GNU General Public License v3.0
56 stars 13 forks source link

Pipeline or function to allow triallelic sites for inference? #670

Open hyanwong opened 2 years ago

hyanwong commented 2 years ago

As described briefly in https://github.com/tskit-dev/tsinfer/issues/228#issuecomment-734315735, it should be possible to use triallieic and tetraallelic sites for inference, rather than (as at present) simply placing the alleles using parsimony. The key is that we don't know which of the derived states is derived from the ancestral, and which (if any) are derived from other states, so we simply treat some of the allelic states as "missing data". There are some organisms in which there are a lot of triallelic sites (i.e. ones with high mutation rates), so I wonder if this is worth turning into some sort of formal preprocessing step, and testing if it works. Here's how it would go:

  1. Assume we have large numbers of trialleleic or tetrallelelic site in which the ancestral state is known
  2. For each site independently, take one of the non ancestral states as the one on which to base the inference (probably the non-ancestral state with the highest frequency?)
  3. Run through the sample data file through a pipeline which creates a new sample data file which marks all other states as missing. This allows these states to be placed either as mutations from the ancestral state or as mutations from the derived state
  4. Do the inference
  5. Map the original site data onto the tree (possibly using parsimony?) to add in the extra mutations necessary.
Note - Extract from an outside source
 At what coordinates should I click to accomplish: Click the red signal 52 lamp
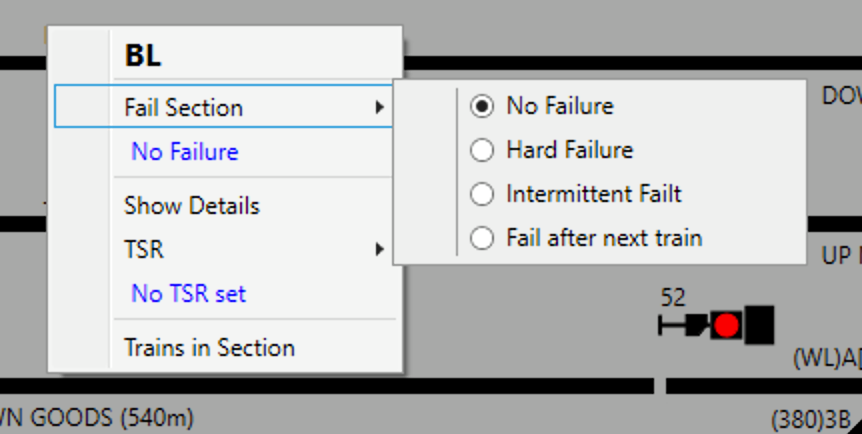pos(726,325)
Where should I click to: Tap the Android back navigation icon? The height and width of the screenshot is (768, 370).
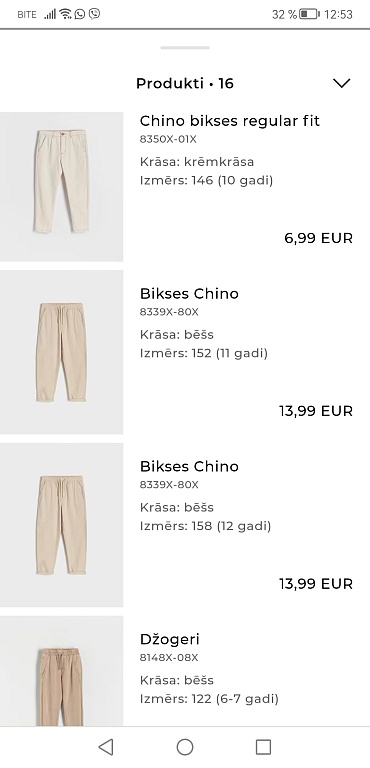106,747
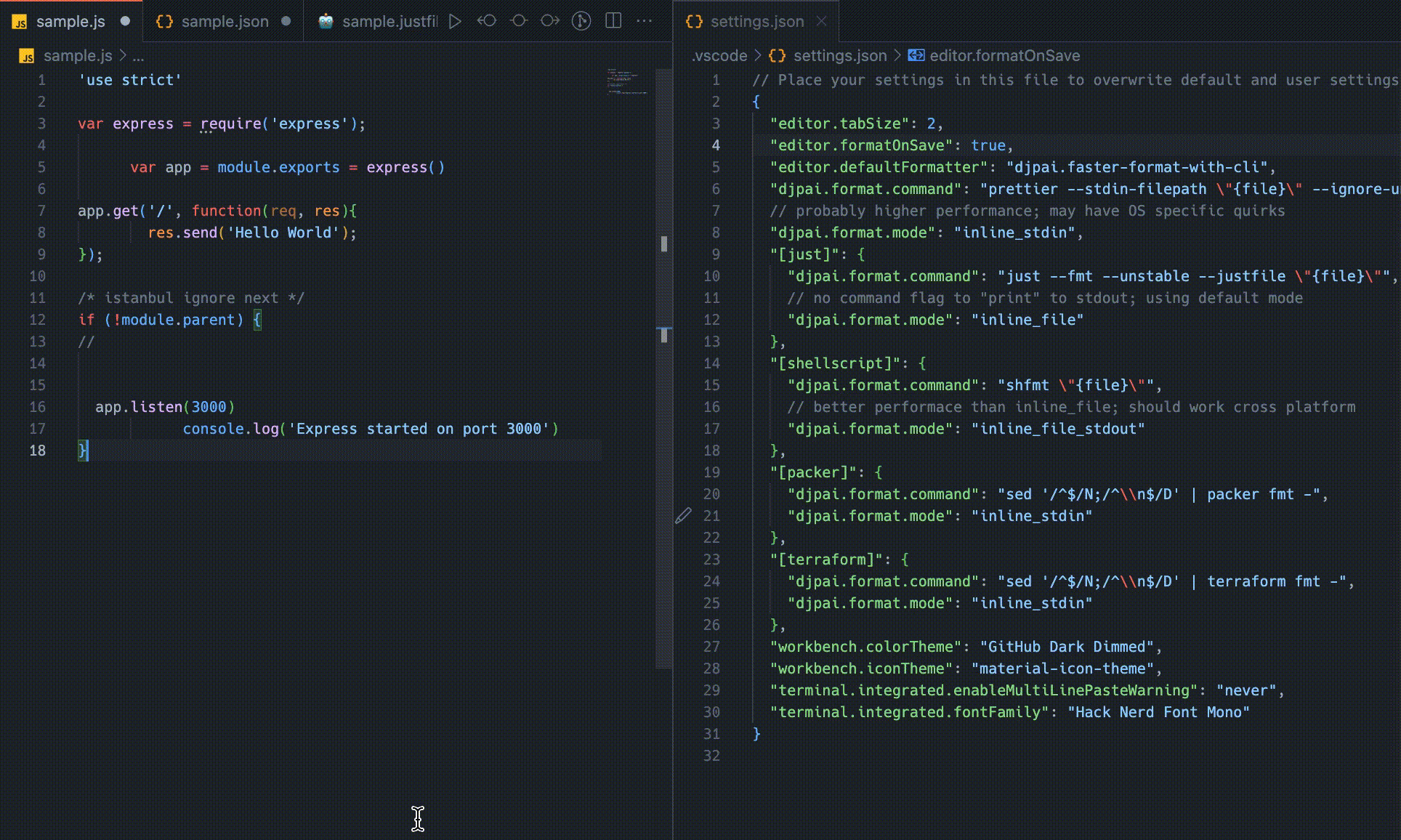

We could test the effectiveness of this by simulation quite easily.

hyanwong commented 2 years ago

Pinging @stsmall as this may be of interest for AG1000 data - we could use the stdpopsim AnoGam model (not fully documented yet) or the more documented Aedes one. I wonder how many triallelic sites they tend to generate?
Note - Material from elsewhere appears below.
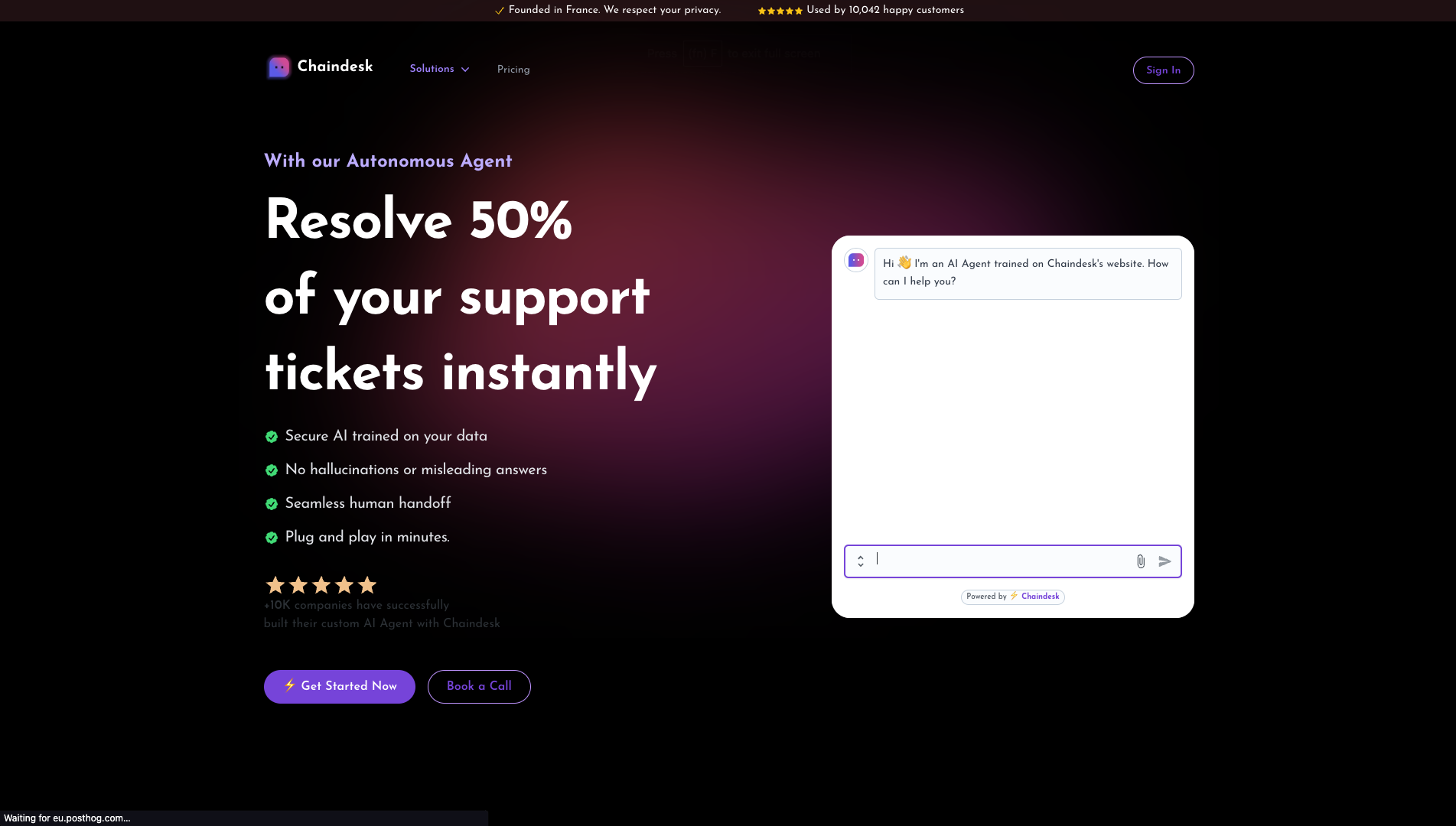Open the Powered by Chaindesk link
The height and width of the screenshot is (826, 1456).
tap(1012, 597)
andrewkern commented 2 years ago

good question @hyanwong -- I wonder how many sites multiallelic sites the AnoGam model produces. We know from the empirical Ag1kg data that ~1/3 of sites are multiallelic, but we ignored those for demographic inference

hyanwong commented 2 years ago

Thanks @andrewkern - of the multiallelic sites, what's the lowest freq allele? Is it the case that most of the time there's one of the 3 alleles at a vanishingly rare freq?

andrewkern commented 2 years ago

yeah good question. i'll defer to @stsmall on this as he has his hands on the data right now.

stsmall commented 2 years ago

To pick this back up. The majority of multiallelic sites are singletons. [Ref, Alt, Alt1, Alt2] percent singleton Alt1 : 0.5881852164112996 percent singleton Alt2 : 0.7144287770714822 percent singleton Alt1 & Alt2 : 0.2824007940955862

hyanwong commented 2 years ago

Oh, well that's easy then, right? Just mark the allele that's a singleton as missing for the moment. I can't see any reason why not to do this.